Let’s take a minute to discuss secret gay high school girlfriends. I never had a secret high school girlfriend, but oh to dream! No, it’s terrible and painful and awful, say my friends, the queer chorus. Tell that to 15-year old me unwrapping a “G Love and Special Sauce” CD from my 6-foot four dreamboat boyfriend and thinking, “If only you were the star of the women’s basketball team.”
Back to Harper, Abby, and that black suit with the lace camisole Abby wears to the Christmas party where she is ignored by her own girlfriend. That suit, juxtaposed with Harper’s ability to not even steal a kiss, is a testament to the depth of her self-hatred. Fortunately, out lesbian Riley is there to make a vague reference to her former secret relationship with Harper. Here is where the sparks fly, which might be the gayest thing about this movie: Your ex-girlfriend and your current girlfriend get along better than the two of you. Riley is a resident at John’s Hopkins, which completely relates to everything else in this paragraph, because we need more gay doctors.

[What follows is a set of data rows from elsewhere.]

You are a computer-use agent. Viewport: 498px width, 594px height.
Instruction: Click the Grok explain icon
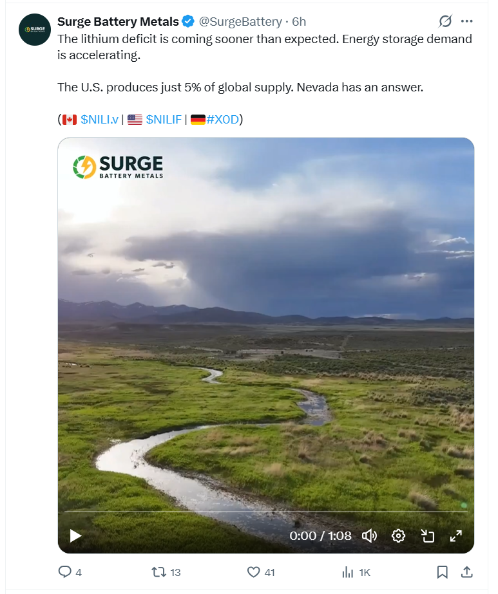coord(445,22)
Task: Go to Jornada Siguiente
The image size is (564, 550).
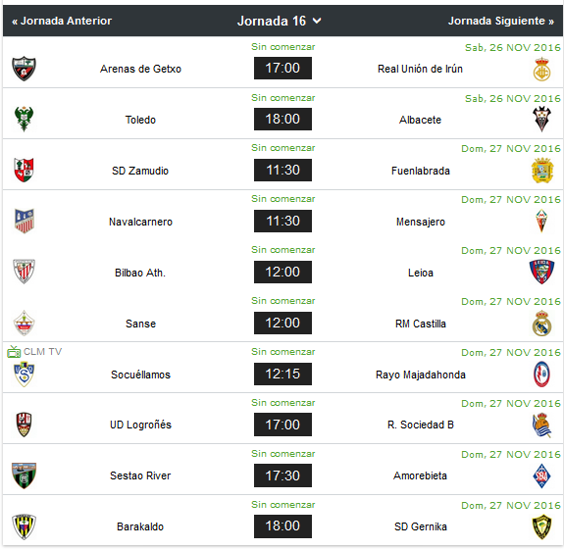Action: point(500,21)
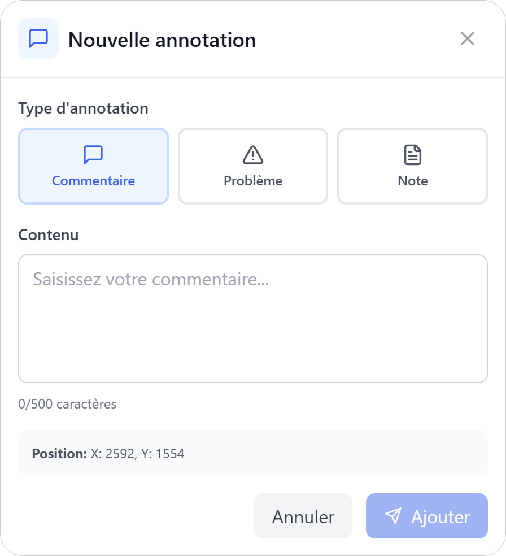506x556 pixels.
Task: Choose Problème as the annotation type
Action: [253, 167]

After many cameos, including Ana Gasteyer throwing us her best Jennifer Coolidge, we end up at bar called Fratty’s. This is where Clea Duvall gives us that nod you give to other lesbians when you pass on the street. Fratty’s is A Straight Bar. How I have so badly wanted to be attracted to the guys at Fratty’s. Or wanted to want to be at Fratty’s. We watch Harper ignore Abby yet again. We roll our eyes and say, “leave this closet case!” We ask Siri: Is Clea Duvall an orphan? (She is not.)
The story turns around when the parents find out that Harper is gay, Harper’s sister (Alison Brie) is getting divorced and Harper’s comedic-relief sister (the brilliant Mary Holland) feels invisible. Then Dad gives us the biggest secret of all: He spent all the family money! The moral of the story: I can forgive you for being gay if you can forgive me for making us poor! Flash forward to happy-times epilogue.

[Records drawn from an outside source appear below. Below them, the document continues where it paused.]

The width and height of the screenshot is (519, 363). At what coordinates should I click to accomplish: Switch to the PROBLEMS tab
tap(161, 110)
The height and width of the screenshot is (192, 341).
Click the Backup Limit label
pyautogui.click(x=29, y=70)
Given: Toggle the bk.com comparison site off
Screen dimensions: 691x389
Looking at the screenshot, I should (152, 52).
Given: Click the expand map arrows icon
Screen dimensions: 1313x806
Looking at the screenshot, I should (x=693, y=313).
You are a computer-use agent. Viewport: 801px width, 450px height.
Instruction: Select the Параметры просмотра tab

Coming out stories are painful. Sometimes hiding ourselves makes us awful. The queer chorus told me that Harper and Abby’s entire relationship isn’t invalidated by one bad weekend and one bad decision. My biggest disappointment is that I didn’t want another movie about coming out. I wanted the first major box-office Christmas movie about a queer couple to be post-queer. It’s a tall order. I enjoyed this movie and I will watch it again. Without pausing it 45 times to talk about past trauma of loving someone who wasn’t ready or telling our families.
The glimmer of hope in Happiest Season is what I imagine is the voice of Clea Duvall vis-a-vis John. He brings up the patriarchy when KStew wants to ask for her would-be father-in-law’s marital blessing. “I’m not shaming you. I just think you should feel bad about your choices and yourself,” he says at to Kristen Stewart when she makes excuses for Harper. (By the way, Alison, if you are reading this, you should absolutely get that haircut.)
There have been multiple think pieces written about the alternate ending in which KStew ends up with Aubrey Plaza, and they live that baller Dr. and Dr. life. I have held off on reading them until I put my own feelings into words.
If Abby and Riley had ended up together, two women who know what they want and don’t hide it, this would have been a different movie. (See aforementioned PhD-MD life.) It’s hard to choke down Kristen Stewart settling for this after she and Robert Pattinson showed us that true love knows no species. I demand justice for Riley. Yet if this movie is relegated to queer canon, the sequel can only end in a girlfriend-swap and a vampire.